DIRECTIONS FOR THIS TASK —
Show every line of the data below that contains the string "order". Matching is case-sensitive.

RECORDS FOR THE TASK —
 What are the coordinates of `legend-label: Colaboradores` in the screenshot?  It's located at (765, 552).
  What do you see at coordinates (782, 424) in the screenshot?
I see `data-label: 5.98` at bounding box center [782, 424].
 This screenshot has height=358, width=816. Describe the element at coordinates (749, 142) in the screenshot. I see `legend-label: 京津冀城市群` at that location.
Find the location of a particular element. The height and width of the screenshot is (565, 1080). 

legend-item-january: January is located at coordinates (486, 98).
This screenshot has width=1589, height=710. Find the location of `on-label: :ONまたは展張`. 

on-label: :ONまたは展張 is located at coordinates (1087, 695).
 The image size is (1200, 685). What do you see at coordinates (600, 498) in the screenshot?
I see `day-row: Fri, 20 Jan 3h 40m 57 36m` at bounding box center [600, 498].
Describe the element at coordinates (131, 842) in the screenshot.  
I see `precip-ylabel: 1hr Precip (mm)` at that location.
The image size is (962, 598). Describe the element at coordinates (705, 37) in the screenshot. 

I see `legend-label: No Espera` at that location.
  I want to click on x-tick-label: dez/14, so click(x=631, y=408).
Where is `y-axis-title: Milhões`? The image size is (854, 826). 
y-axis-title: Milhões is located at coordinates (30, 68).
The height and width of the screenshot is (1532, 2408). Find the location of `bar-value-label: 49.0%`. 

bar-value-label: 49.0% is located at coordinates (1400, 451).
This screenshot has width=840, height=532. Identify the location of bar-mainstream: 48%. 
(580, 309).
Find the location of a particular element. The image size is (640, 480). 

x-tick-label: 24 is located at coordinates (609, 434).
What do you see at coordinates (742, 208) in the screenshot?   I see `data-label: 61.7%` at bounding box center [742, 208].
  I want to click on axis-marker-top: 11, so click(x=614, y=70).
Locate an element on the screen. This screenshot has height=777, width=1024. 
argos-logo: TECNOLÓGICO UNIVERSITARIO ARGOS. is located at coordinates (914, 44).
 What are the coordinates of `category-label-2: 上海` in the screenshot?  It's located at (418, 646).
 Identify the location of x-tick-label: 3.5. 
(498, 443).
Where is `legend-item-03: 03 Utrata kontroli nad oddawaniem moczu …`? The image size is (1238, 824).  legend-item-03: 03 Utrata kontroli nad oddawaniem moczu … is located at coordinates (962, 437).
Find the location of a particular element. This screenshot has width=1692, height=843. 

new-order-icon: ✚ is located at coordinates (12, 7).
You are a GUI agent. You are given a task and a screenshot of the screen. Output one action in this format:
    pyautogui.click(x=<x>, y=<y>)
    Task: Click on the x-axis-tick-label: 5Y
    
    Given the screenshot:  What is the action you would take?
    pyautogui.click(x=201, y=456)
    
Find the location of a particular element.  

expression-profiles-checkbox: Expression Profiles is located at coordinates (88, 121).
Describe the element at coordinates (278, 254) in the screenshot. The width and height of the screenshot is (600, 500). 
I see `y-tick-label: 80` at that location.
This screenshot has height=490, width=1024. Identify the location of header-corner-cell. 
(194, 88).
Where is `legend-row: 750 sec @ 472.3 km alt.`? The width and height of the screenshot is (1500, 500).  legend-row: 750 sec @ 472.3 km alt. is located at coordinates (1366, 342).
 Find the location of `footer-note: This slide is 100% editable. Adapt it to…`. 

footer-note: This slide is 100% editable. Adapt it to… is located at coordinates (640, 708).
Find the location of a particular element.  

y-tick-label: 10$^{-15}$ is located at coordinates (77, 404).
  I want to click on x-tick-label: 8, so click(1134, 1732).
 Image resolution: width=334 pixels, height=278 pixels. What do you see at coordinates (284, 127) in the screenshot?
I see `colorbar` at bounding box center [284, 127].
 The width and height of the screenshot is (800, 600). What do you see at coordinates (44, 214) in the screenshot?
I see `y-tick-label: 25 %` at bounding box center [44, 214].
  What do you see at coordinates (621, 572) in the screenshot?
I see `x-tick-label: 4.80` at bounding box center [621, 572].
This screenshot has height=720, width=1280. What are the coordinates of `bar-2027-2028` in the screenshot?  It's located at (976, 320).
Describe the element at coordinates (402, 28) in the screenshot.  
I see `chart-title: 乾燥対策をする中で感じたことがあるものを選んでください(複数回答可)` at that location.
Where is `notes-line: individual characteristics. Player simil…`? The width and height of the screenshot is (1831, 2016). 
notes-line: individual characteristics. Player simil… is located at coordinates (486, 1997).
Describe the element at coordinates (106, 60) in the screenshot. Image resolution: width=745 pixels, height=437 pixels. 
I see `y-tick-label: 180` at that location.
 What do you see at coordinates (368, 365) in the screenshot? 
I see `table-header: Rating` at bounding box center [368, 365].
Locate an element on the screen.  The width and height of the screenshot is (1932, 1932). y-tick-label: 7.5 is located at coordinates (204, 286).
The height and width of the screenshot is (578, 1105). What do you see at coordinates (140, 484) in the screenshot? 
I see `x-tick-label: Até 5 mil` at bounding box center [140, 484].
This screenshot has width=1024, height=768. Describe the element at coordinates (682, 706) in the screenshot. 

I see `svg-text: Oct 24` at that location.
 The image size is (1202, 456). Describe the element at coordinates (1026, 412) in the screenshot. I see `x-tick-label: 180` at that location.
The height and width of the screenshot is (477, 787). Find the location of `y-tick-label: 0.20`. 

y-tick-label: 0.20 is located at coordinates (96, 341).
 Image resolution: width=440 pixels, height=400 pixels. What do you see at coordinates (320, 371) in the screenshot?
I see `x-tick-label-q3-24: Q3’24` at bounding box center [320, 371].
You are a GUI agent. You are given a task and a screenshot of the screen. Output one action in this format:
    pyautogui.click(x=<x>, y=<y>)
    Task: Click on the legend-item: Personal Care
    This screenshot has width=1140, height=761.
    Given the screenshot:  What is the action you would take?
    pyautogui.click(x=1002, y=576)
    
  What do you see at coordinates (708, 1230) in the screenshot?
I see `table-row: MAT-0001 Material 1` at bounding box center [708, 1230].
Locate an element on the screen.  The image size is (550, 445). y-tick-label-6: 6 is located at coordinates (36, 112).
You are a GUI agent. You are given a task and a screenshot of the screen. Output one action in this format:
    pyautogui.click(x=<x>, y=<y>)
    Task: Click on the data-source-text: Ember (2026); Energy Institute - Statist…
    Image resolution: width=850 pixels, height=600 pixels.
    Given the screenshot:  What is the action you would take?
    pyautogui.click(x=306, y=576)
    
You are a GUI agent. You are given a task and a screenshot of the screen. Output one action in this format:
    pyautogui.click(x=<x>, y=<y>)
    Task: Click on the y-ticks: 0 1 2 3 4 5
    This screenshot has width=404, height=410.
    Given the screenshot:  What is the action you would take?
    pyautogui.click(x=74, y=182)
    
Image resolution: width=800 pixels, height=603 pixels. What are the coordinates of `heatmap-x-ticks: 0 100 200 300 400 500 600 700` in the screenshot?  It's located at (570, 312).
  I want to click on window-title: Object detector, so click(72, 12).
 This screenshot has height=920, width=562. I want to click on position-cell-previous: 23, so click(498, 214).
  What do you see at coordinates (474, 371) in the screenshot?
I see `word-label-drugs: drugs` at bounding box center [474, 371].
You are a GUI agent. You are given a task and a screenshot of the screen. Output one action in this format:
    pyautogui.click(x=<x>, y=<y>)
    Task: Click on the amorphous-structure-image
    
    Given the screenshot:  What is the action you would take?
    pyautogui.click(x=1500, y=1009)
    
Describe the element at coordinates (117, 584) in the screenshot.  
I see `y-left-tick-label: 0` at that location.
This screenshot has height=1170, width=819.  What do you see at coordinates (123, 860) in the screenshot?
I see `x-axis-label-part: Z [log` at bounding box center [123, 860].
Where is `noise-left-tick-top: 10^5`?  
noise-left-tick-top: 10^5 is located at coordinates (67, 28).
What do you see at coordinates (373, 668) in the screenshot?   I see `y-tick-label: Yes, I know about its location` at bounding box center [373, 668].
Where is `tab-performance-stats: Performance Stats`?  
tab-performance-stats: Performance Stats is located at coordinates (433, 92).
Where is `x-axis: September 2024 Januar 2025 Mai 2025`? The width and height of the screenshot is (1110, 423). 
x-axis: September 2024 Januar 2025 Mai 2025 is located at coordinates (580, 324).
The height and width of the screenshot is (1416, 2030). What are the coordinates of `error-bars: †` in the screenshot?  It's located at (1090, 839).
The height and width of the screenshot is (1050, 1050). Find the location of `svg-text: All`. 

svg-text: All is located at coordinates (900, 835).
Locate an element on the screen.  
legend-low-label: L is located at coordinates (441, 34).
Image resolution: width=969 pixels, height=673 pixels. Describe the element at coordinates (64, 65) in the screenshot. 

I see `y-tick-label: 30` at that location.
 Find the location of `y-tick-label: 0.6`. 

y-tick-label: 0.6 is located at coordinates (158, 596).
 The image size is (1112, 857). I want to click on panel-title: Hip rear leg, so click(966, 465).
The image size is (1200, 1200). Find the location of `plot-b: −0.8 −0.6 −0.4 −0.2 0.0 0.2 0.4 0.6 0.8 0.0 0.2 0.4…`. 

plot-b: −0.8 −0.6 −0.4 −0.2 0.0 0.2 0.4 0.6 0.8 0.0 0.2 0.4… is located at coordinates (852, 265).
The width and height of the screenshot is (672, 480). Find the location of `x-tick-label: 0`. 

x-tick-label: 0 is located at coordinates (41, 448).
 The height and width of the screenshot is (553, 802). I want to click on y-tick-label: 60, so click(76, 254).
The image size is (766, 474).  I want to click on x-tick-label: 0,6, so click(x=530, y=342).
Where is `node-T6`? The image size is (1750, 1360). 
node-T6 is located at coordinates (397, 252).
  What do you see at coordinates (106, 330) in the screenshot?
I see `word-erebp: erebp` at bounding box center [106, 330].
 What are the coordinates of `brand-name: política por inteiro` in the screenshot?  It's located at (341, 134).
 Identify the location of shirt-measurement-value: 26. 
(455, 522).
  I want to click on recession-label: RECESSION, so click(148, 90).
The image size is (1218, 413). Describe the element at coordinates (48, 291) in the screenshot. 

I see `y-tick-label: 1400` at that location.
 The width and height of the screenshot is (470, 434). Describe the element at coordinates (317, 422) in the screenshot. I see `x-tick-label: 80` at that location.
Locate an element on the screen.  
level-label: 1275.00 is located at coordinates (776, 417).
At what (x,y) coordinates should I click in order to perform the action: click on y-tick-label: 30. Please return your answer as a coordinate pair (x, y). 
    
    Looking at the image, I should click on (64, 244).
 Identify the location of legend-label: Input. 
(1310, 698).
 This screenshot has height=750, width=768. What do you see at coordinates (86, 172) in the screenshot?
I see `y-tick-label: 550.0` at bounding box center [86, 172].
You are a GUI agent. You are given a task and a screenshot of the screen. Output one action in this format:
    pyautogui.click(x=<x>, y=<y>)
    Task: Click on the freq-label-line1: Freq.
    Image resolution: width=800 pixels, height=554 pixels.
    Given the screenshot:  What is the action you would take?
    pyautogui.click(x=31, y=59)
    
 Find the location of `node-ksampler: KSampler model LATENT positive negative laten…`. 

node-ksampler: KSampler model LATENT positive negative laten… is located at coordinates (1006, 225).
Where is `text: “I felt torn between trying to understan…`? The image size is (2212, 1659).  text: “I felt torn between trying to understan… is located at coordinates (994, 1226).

WRITTEN SOLUTION —
new-order-icon: ✚ is located at coordinates (12, 7).
At what (x,y) coordinates should I click in order to perform the action: click on y-tick-label: 30. Please return your answer as a coordinate pair (x, y). 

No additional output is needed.